Mark concludes from Jesus’ statement that “Thus he declared all food clean” (7:19). Remember though that Mark is writing to Gentile Christians in Rome, while Matthew is writing to Jewish Christians around Antioch in Syria. Thus, Mark tells the Gentiles that they do not have to follow Jewish food laws, while Matthew leaves intact Jewish prohibitions for their local Christian congregation. At any rate, the point is made that it is not what goes into the mouth that defiles a person but rather what comes out of the heart, whether in words (the mouth) or in actions (such as murder, adultery, fornication, theft, false witness, and slander).

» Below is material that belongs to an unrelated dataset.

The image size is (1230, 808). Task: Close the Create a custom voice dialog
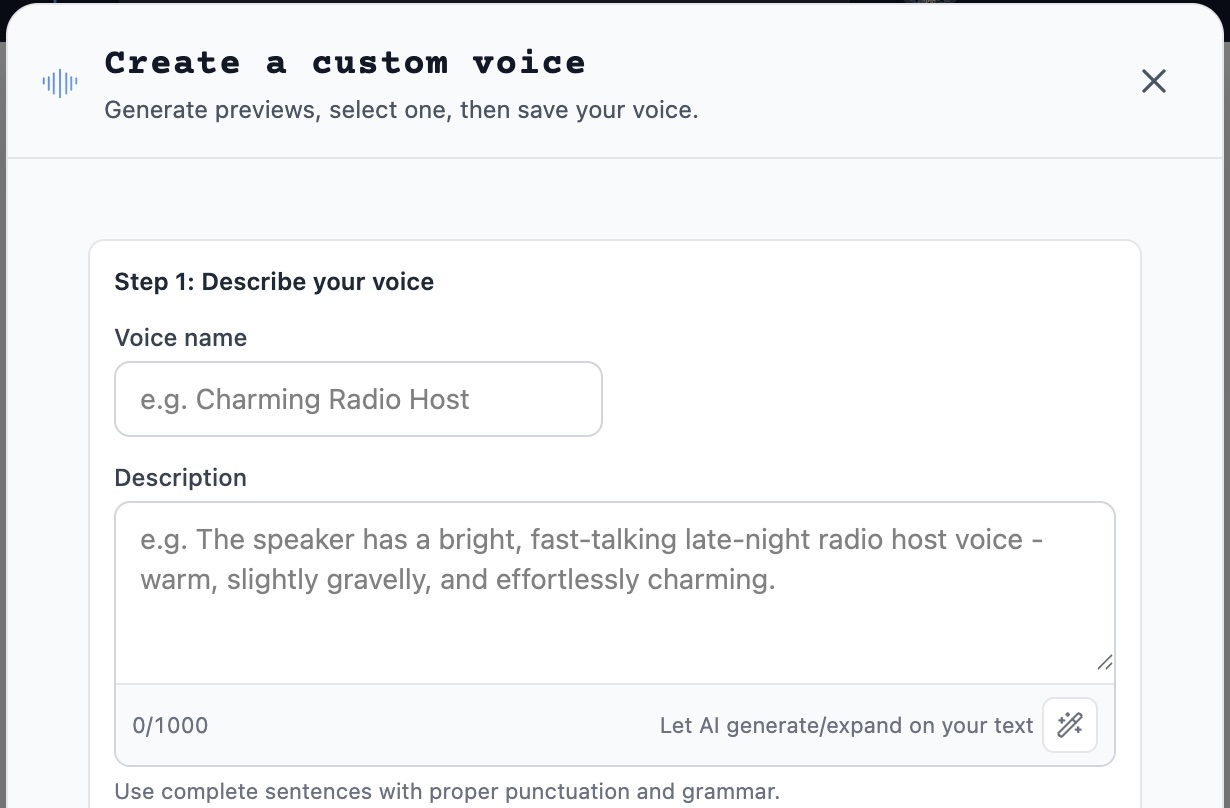(1154, 82)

Matthew alone includes the critical comments about the Pharisees in a way that is reminiscent of the Parable of the Weeds. However, ‘planting’ and ‘uprooting’ are also Old Testament tropes for God’s dealings with Israel (See Jeremiah 1:10, 11: 17, 18: 7-9, 24: 6, 31: 28, 42: 10, 45:4). Mark does not include anything further about the Pharisees, perhaps because a Gentile church in Rome would not have problems with those Jewish traditionalists.

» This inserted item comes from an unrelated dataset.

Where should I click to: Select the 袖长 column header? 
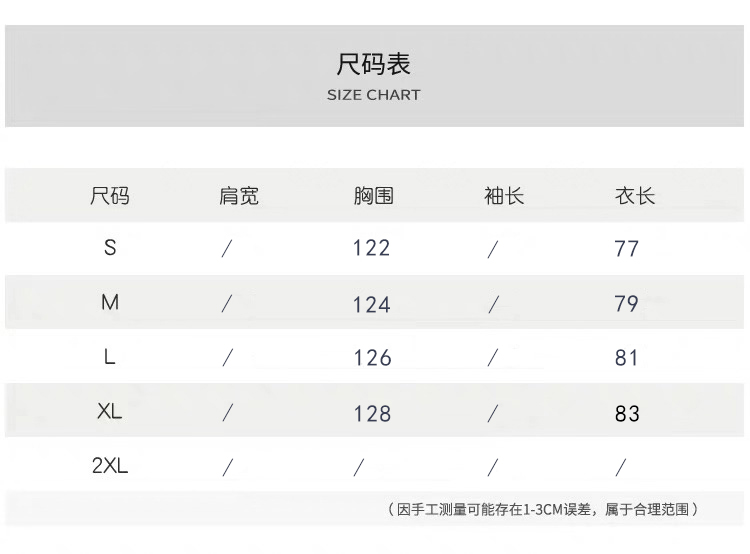point(504,196)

15: 15-20. But Peter said to him, “Explain this parable to us.” Then he said, “Are you also still without understanding? Do you not see that whatever goes into the mouth enters the stomach and goes out into the sewer? But what comes out of the mouth proceeds from the heart, and this is what defiles. For out of the heart come evil intentions, murder, adultery, sexual immorality, theft, false witness, slander. These are what defile a person, but to eat with unwashed hands does not defile.”

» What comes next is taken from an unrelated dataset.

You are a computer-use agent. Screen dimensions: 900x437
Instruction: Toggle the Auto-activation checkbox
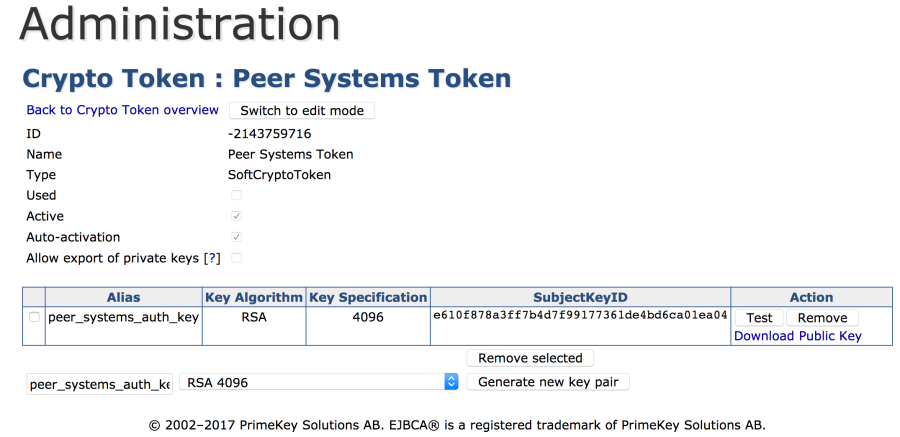(x=236, y=237)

Notice the progression: Jesus schools the Pharisees and scribes, then gives a lesson to the crowds about why he disagrees with the traditionalists, then he has to explain it further to his disciples. This is an excellent example of the multiple audiences that a ‘field preacher’ has to deal with. John Wesley said once that, to reach the laborers who never got a chance to go to church, he had to “become more vile,” that is, go out of church and into the field to preach to them at the shift change when they swarmed out of the mines. That’s a different kind of preaching, requiring the preacher to speak to different groups of people who might form within the crowd.
The Pharisees and scribes are religious conservatives, or so they claim. But, they have detached the laws from the actual words of God, and then elevated these laws, as traditionally re-interpreted, to the level of God (suggested by Gunther Bornkamm; see Witherington p. 297). This is a classic political strategy still in use today to take a set of beliefs that seem loosely connected to God’s words and try to impose them on all people.
Jesus points out that when a tradition is overly legalistic it can be used to negate God’s actual commandments. For example, when a Pharisee,
“...an expert in the law, asked him a question to test him. “Teacher, which commandment in the law is the greatest?” He said to him, “ ‘You shall love the Lord your God with all your heart and with all your soul and with all your mind.’ This is the greatest and first commandment. And a second is like it: ‘You shall love your neighbor as yourself.’ On these two commandments hang all the Law and the Prophets" (Matthew 22: 35-40).
We will encounter this passage again in a few weeks, but for now just notice that Jesus pivots to the intent of the Law and the Prophets, rather than the legalistic tradition that has grown up around it. This is an important lesson, and part of the reason that Jesus had to be removed because he undermined traditional society and opposed the conservative religious leaders of that society. First century Jewish and Roman society is long gone; but the radical Jesus lasts forever. Jesus’ lessons are forever fresh because the elite of every society tries to perpetuate its rule by bending the rules.